Paese di terremoti e città costruite sul mare, eppure la penisola sarebbe una palestra perfetta per l’ingegneria del futuro. «Una delle preoccupazioni nelle zone costiere è la corrosione dell’acciaio che rinforza il calcestruzzo», spiega Nanni. «Le barre di fibra di vetro o carbonio impregnate di resina superano il problema». Questi materiali compositi in Italia possono essere usati solo per le fasce di rinforzo degli edifici già lesionati dai terremoti. Sono consentiti da noi i cementi che contengono cristalli (il più usato è il quarzo) per evitare l’allargamento delle crepe.
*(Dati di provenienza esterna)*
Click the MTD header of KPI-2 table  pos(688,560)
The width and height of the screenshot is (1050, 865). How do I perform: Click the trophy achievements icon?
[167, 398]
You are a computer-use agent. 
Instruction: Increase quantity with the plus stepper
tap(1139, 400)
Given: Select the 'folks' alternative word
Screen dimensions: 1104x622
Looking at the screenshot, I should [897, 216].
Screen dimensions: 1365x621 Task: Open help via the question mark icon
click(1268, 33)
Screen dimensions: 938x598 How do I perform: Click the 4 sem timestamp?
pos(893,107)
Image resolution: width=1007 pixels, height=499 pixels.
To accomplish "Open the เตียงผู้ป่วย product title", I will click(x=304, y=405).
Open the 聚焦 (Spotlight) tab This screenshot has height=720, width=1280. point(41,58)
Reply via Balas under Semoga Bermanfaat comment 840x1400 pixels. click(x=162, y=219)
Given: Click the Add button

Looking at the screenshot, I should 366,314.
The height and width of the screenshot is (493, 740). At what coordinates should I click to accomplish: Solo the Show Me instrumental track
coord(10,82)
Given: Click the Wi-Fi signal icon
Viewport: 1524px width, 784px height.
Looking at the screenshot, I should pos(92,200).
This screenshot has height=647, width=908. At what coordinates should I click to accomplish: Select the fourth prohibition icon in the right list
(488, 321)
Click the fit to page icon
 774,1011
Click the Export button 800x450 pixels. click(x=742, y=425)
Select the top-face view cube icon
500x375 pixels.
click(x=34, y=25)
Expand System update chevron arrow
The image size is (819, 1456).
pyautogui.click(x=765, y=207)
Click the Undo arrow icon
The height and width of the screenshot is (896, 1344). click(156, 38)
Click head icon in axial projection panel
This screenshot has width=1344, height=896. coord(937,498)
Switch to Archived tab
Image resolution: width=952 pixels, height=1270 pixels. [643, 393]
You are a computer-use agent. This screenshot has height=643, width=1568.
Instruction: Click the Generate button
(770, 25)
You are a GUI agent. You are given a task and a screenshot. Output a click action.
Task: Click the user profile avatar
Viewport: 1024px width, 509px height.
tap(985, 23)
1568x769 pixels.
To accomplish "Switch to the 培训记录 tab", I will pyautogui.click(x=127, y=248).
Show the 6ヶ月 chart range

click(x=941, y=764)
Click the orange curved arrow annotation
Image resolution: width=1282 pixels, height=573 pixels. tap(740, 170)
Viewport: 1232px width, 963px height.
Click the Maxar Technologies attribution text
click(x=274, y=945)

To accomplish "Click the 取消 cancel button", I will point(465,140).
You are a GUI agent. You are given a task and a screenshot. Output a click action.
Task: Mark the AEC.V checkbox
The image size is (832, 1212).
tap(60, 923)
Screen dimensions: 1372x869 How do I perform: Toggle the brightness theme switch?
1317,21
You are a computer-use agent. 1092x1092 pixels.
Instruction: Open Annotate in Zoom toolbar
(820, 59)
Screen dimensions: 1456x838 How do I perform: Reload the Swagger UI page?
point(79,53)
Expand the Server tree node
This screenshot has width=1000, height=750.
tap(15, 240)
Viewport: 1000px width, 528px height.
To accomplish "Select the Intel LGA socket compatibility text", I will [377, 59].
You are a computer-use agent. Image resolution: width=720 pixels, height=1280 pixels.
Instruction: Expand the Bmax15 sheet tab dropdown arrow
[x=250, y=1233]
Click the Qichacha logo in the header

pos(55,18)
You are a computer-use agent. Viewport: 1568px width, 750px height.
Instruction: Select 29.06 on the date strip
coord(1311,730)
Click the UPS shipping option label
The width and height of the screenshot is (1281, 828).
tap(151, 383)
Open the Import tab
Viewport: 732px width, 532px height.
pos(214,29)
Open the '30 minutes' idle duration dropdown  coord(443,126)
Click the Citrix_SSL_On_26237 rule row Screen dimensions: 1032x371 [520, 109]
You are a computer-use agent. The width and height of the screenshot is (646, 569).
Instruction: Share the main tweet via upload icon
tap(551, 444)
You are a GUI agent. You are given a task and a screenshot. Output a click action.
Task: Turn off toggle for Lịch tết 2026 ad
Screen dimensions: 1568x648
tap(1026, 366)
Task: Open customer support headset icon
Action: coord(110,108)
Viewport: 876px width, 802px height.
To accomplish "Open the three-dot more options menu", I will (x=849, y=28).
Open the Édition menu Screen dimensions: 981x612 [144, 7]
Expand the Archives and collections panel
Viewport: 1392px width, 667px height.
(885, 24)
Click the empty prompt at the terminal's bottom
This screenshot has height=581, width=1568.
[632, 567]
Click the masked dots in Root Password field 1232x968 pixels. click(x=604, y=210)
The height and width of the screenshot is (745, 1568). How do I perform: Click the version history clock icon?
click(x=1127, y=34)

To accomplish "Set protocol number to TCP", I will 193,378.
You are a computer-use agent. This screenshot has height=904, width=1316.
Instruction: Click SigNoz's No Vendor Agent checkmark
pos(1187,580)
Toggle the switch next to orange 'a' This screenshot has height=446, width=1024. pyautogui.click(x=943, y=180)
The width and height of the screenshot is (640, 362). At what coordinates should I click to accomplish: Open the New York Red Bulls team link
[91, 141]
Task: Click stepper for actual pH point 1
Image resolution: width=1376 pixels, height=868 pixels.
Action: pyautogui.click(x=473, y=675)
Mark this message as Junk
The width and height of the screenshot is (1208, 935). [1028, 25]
Non sono invece ammessi i cementi impregnati di polimeri (sostanze plastiche: in genere si usa il polipropilene), che impediscono all’acqua di penetrare nel cemento e spaccarlo se ghiaccia, molto diffusi negli Usa.
Non è un caso che gli Stati Uniti siano all’avanguardia. Il 2 agosto il Congresso ha avviato l’"Imagine Act” per finanziare “la ricerca e l’uso di materiali e tecniche innovative nella costruzione e conservazione di infrastrutture per i trasporti” con almeno 18 milioni all’anno per 5 anni. La norma riguarda nuove miscele di cemento ad alte prestazioni ( cioè con percentuali ben precise di acqua o aria, o molto regolari nella granularità), materiali geosintetici (maglie o tappeti che stabilizzano i terreni e rallentano l’erosione), metalli o leghe speciali, materiali compositi (le fibre di vetro o carbonio), vernici anti-corrosione.
Se pensiamo a ferro, malte o vernici, non ci viene in mente certo il futuro. Eppure le loro prestazioni sono talmente migliorate che le università americane, da tempo, si sfidano ogni anno in una gara di canoe in cemento.
Per alleggerire e irrobustire il calcestruzzo oggi vi vengono aggiunti (ma i costi sono insostenibili: siamo nel campo della ricerca) nanomateriali, idrogel, aerogel, schiume a base di alluminio, enzimi che facilitano le reazioni chimiche o batteri che depositano sedimenti di calcio nelle fratture. Il sogno più grande sarebbe realizzare cemento sulla Luna partendo dal minerale del luogo, la regolite. Nel ’94 gli astronauti dell’Endeavour riuscirono a produrre qualche grammo di calcestruzzo nello spazio. Il cilindretto si consolidò regolarmente in condizioni di microgravità. «La conquista del satellite – sorride Nanni – ci deve ricordare che abbiamo il capitale umano e tecnologico per rispondere alle grandi sfide. Anche nella costruzione delle opere di ingegneria».